*** DATA FOR THIS EXERCISE ***
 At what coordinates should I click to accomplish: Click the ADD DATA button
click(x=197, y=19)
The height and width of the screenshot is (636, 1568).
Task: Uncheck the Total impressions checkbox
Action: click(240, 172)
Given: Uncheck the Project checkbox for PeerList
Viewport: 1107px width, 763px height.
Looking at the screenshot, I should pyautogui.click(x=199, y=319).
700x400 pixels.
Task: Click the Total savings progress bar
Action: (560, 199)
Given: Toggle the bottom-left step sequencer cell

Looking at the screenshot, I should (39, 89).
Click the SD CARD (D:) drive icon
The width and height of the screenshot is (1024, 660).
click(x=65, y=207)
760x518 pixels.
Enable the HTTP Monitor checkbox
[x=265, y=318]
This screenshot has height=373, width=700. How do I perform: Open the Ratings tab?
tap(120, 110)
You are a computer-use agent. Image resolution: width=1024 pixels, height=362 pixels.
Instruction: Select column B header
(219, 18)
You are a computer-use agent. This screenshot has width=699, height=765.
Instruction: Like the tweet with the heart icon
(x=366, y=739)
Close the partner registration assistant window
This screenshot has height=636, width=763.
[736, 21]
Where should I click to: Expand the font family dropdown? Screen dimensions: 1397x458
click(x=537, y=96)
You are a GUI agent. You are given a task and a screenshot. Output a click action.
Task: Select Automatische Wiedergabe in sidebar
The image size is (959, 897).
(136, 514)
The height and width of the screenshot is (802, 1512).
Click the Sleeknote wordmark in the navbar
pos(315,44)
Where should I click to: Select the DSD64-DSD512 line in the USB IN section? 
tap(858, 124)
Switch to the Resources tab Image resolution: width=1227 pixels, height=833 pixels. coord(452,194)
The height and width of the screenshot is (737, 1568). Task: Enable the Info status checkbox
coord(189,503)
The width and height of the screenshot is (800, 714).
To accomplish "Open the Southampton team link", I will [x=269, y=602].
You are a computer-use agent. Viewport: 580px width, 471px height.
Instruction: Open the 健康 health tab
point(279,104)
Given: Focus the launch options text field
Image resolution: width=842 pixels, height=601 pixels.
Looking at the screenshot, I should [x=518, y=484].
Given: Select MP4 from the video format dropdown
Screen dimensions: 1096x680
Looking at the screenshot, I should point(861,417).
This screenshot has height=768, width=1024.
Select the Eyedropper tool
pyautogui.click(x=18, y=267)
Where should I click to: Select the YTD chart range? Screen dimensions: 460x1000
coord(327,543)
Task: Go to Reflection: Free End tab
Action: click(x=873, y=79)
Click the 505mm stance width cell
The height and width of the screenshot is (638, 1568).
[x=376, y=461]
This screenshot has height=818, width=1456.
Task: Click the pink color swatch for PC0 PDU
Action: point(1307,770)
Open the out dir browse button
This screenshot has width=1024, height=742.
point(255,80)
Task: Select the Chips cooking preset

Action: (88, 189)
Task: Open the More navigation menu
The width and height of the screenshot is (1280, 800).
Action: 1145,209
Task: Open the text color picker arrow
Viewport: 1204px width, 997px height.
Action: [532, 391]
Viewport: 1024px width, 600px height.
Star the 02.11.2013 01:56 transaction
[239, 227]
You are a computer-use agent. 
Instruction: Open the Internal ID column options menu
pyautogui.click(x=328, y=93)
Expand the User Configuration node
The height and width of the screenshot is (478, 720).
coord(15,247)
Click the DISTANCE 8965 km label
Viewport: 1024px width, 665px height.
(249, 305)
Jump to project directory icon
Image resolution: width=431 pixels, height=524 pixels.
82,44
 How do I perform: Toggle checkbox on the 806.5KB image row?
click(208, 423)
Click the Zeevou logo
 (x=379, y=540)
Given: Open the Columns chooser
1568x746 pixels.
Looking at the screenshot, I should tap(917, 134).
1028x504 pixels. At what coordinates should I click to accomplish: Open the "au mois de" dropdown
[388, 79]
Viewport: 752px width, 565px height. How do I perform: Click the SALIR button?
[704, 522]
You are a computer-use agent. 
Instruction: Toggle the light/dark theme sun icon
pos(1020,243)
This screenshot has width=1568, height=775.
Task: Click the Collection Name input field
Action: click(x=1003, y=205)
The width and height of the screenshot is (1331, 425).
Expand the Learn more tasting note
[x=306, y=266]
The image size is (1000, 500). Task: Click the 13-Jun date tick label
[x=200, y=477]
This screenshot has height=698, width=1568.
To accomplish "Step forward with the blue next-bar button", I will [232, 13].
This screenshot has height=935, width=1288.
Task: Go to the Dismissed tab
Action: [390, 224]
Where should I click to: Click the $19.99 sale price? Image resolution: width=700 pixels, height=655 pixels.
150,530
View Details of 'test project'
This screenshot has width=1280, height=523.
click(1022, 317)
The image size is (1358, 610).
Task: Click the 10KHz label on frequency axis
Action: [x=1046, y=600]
*** End of DATA FOR THIS EXERCISE ***
§ TASK ITEM
Which lines of the records contain "text"? Show each of them.

§ OUTPUT BELOW
Given: Focus the launch options text field
Task: Open the text color picker arrow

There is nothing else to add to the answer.